_Provided records_

* * *

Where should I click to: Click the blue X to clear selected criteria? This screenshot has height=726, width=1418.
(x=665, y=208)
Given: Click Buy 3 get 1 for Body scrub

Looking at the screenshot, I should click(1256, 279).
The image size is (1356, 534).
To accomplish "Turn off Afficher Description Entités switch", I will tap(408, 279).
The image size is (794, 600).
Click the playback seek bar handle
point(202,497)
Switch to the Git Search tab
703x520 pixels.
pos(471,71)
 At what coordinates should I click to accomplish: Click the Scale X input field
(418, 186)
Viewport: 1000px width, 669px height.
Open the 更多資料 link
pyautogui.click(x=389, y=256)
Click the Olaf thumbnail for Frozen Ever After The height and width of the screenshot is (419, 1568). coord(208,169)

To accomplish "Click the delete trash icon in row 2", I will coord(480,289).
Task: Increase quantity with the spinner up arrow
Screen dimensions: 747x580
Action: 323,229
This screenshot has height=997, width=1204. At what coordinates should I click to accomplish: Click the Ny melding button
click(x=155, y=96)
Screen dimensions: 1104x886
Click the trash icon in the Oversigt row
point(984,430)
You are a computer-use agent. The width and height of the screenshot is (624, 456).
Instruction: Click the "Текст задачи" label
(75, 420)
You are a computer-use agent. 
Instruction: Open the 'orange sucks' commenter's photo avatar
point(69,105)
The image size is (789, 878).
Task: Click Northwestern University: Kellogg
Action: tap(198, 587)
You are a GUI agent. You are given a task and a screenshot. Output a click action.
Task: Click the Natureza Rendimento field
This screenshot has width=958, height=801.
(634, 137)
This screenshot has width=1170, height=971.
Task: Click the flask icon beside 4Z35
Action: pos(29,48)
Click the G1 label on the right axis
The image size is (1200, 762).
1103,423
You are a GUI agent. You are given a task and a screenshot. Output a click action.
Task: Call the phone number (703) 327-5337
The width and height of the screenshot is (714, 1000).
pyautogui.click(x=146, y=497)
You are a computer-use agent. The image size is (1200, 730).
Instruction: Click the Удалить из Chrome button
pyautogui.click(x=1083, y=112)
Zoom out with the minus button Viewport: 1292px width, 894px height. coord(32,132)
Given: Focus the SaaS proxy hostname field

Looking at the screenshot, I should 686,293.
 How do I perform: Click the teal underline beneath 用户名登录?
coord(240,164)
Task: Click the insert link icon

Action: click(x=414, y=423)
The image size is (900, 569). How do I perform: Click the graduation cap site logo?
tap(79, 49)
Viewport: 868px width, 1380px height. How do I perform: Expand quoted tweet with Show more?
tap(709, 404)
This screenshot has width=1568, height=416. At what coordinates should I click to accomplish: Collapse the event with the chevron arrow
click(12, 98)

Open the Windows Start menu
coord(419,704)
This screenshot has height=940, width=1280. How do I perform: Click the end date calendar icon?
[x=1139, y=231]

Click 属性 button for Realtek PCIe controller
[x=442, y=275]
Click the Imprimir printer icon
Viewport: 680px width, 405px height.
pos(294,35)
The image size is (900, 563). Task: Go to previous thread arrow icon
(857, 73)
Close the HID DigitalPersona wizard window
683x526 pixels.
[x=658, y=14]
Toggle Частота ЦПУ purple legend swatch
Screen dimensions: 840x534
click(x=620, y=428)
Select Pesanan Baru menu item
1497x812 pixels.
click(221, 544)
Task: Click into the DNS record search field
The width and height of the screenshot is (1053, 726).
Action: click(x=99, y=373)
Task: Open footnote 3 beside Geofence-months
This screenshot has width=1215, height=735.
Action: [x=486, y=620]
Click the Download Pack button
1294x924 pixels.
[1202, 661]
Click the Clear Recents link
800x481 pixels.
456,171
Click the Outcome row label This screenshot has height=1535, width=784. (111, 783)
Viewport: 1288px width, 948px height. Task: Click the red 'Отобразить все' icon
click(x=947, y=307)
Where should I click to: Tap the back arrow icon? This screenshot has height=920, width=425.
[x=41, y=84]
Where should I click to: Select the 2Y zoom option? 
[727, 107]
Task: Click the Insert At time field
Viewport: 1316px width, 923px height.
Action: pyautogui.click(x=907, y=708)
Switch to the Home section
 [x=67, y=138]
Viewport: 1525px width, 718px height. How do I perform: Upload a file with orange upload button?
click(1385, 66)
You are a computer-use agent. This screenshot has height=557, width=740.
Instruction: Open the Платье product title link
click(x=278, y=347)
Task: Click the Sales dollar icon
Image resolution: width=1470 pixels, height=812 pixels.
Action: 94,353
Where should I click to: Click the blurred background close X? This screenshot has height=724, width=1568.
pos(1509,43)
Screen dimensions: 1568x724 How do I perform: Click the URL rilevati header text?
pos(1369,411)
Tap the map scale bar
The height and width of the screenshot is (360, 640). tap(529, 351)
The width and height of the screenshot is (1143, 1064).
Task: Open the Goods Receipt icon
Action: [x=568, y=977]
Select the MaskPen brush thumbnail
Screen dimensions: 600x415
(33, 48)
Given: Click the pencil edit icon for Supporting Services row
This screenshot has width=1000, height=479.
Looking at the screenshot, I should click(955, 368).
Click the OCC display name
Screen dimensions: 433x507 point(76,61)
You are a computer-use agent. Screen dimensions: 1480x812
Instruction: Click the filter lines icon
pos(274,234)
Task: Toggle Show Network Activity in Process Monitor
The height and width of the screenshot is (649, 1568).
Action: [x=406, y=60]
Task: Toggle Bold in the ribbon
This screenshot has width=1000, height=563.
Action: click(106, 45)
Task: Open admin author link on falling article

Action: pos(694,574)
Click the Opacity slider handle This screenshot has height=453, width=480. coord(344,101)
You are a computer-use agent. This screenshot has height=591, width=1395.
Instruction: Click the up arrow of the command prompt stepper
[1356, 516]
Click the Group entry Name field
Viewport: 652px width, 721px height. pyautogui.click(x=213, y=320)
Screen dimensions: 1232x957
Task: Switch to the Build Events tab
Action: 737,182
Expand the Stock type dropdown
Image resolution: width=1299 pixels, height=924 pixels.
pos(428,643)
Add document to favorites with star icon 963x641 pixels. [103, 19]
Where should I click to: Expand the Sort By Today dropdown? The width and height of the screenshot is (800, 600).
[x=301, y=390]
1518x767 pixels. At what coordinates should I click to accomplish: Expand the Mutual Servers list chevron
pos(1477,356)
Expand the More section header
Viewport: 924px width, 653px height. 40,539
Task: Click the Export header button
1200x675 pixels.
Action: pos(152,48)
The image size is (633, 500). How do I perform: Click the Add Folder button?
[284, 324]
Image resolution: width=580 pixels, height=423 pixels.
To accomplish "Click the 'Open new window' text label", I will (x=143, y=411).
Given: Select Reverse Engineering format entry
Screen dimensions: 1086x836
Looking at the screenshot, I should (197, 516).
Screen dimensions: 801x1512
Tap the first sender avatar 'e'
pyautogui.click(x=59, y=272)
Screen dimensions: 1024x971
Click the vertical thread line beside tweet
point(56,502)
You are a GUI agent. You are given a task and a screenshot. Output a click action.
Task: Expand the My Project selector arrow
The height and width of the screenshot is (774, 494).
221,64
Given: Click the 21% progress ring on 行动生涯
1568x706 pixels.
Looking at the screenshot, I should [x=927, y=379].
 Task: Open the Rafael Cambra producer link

* * *

_Required action_
Nothing should be left out or altered, so reproduce the whole listing.

_Task response_
Where should I click to: Click the blue X to clear selected criteria? This screenshot has height=726, width=1418.
(x=665, y=208)
Given: Click Buy 3 get 1 for Body scrub

Looking at the screenshot, I should click(1256, 279).
The image size is (1356, 534).
To accomplish "Turn off Afficher Description Entités switch", I will tap(408, 279).
The image size is (794, 600).
Click the playback seek bar handle
point(202,497)
Switch to the Git Search tab
703x520 pixels.
pos(471,71)
 At what coordinates should I click to accomplish: Click the Scale X input field
(418, 186)
Viewport: 1000px width, 669px height.
Open the 更多資料 link
pyautogui.click(x=389, y=256)
Click the Olaf thumbnail for Frozen Ever After The height and width of the screenshot is (419, 1568). coord(208,169)

To accomplish "Click the delete trash icon in row 2", I will coord(480,289).
Task: Increase quantity with the spinner up arrow
Screen dimensions: 747x580
Action: 323,229
This screenshot has height=997, width=1204. At what coordinates should I click to accomplish: Click the Ny melding button
click(x=155, y=96)
Screen dimensions: 1104x886
Click the trash icon in the Oversigt row
point(984,430)
You are a computer-use agent. The width and height of the screenshot is (624, 456).
Instruction: Click the "Текст задачи" label
(75, 420)
You are a computer-use agent. 
Instruction: Open the 'orange sucks' commenter's photo avatar
point(69,105)
The image size is (789, 878).
Task: Click Northwestern University: Kellogg
Action: tap(198, 587)
You are a GUI agent. You are given a task and a screenshot. Output a click action.
Task: Click the Natureza Rendimento field
This screenshot has width=958, height=801.
(634, 137)
This screenshot has width=1170, height=971.
Task: Click the flask icon beside 4Z35
Action: pos(29,48)
Click the G1 label on the right axis
The image size is (1200, 762).
1103,423
You are a GUI agent. You are given a task and a screenshot. Output a click action.
Task: Call the phone number (703) 327-5337
The width and height of the screenshot is (714, 1000).
pyautogui.click(x=146, y=497)
You are a computer-use agent. The image size is (1200, 730).
Instruction: Click the Удалить из Chrome button
pyautogui.click(x=1083, y=112)
Zoom out with the minus button Viewport: 1292px width, 894px height. coord(32,132)
Given: Focus the SaaS proxy hostname field

Looking at the screenshot, I should 686,293.
 How do I perform: Click the teal underline beneath 用户名登录?
coord(240,164)
Task: Click the insert link icon

Action: click(x=414, y=423)
The image size is (900, 569). How do I perform: Click the graduation cap site logo?
tap(79, 49)
Viewport: 868px width, 1380px height. How do I perform: Expand quoted tweet with Show more?
tap(709, 404)
This screenshot has width=1568, height=416. At what coordinates should I click to accomplish: Collapse the event with the chevron arrow
click(12, 98)

Open the Windows Start menu
coord(419,704)
This screenshot has height=940, width=1280. How do I perform: Click the end date calendar icon?
[x=1139, y=231]

Click 属性 button for Realtek PCIe controller
[x=442, y=275]
Click the Imprimir printer icon
Viewport: 680px width, 405px height.
pos(294,35)
The image size is (900, 563). Task: Go to previous thread arrow icon
(857, 73)
Close the HID DigitalPersona wizard window
683x526 pixels.
[x=658, y=14]
Toggle Частота ЦПУ purple legend swatch
Screen dimensions: 840x534
click(x=620, y=428)
Select Pesanan Baru menu item
1497x812 pixels.
click(221, 544)
Task: Click into the DNS record search field
The width and height of the screenshot is (1053, 726).
Action: click(x=99, y=373)
Task: Open footnote 3 beside Geofence-months
This screenshot has width=1215, height=735.
Action: [x=486, y=620]
Click the Download Pack button
1294x924 pixels.
[1202, 661]
Click the Clear Recents link
800x481 pixels.
456,171
Click the Outcome row label This screenshot has height=1535, width=784. (111, 783)
Viewport: 1288px width, 948px height. Task: Click the red 'Отобразить все' icon
click(x=947, y=307)
Where should I click to: Tap the back arrow icon? This screenshot has height=920, width=425.
[x=41, y=84]
Where should I click to: Select the 2Y zoom option? 
[727, 107]
Task: Click the Insert At time field
Viewport: 1316px width, 923px height.
Action: pyautogui.click(x=907, y=708)
Switch to the Home section
 [x=67, y=138]
Viewport: 1525px width, 718px height. How do I perform: Upload a file with orange upload button?
click(1385, 66)
You are a computer-use agent. This screenshot has height=557, width=740.
Instruction: Open the Платье product title link
click(x=278, y=347)
Task: Click the Sales dollar icon
Image resolution: width=1470 pixels, height=812 pixels.
Action: 94,353
Where should I click to: Click the blurred background close X? This screenshot has height=724, width=1568.
pos(1509,43)
Screen dimensions: 1568x724 How do I perform: Click the URL rilevati header text?
pos(1369,411)
Tap the map scale bar
The height and width of the screenshot is (360, 640). tap(529, 351)
The width and height of the screenshot is (1143, 1064).
Task: Open the Goods Receipt icon
Action: [x=568, y=977]
Select the MaskPen brush thumbnail
Screen dimensions: 600x415
(33, 48)
Given: Click the pencil edit icon for Supporting Services row
This screenshot has width=1000, height=479.
Looking at the screenshot, I should click(955, 368).
Click the OCC display name
Screen dimensions: 433x507 point(76,61)
You are a computer-use agent. Screen dimensions: 1480x812
Instruction: Click the filter lines icon
pos(274,234)
Task: Toggle Show Network Activity in Process Monitor
The height and width of the screenshot is (649, 1568).
Action: [x=406, y=60]
Task: Toggle Bold in the ribbon
This screenshot has width=1000, height=563.
Action: click(106, 45)
Task: Open admin author link on falling article

Action: pos(694,574)
Click the Opacity slider handle This screenshot has height=453, width=480. coord(344,101)
You are a computer-use agent. This screenshot has height=591, width=1395.
Instruction: Click the up arrow of the command prompt stepper
[1356, 516]
Click the Group entry Name field
Viewport: 652px width, 721px height. pyautogui.click(x=213, y=320)
Screen dimensions: 1232x957
Task: Switch to the Build Events tab
Action: 737,182
Expand the Stock type dropdown
Image resolution: width=1299 pixels, height=924 pixels.
pos(428,643)
Add document to favorites with star icon 963x641 pixels. [103, 19]
Where should I click to: Expand the Sort By Today dropdown? The width and height of the screenshot is (800, 600).
[x=301, y=390]
1518x767 pixels. At what coordinates should I click to accomplish: Expand the Mutual Servers list chevron
pos(1477,356)
Expand the More section header
Viewport: 924px width, 653px height. 40,539
Task: Click the Export header button
1200x675 pixels.
Action: pos(152,48)
The image size is (633, 500). How do I perform: Click the Add Folder button?
[284, 324]
Image resolution: width=580 pixels, height=423 pixels.
To accomplish "Click the 'Open new window' text label", I will (x=143, y=411).
Given: Select Reverse Engineering format entry
Screen dimensions: 1086x836
Looking at the screenshot, I should (197, 516).
Screen dimensions: 801x1512
Tap the first sender avatar 'e'
pyautogui.click(x=59, y=272)
Screen dimensions: 1024x971
Click the vertical thread line beside tweet
point(56,502)
You are a GUI agent. You are given a task and a screenshot. Output a click action.
Task: Expand the My Project selector arrow
The height and width of the screenshot is (774, 494).
221,64
Given: Click the 21% progress ring on 行动生涯
1568x706 pixels.
Looking at the screenshot, I should [x=927, y=379].
 Task: Open the Rafael Cambra producer link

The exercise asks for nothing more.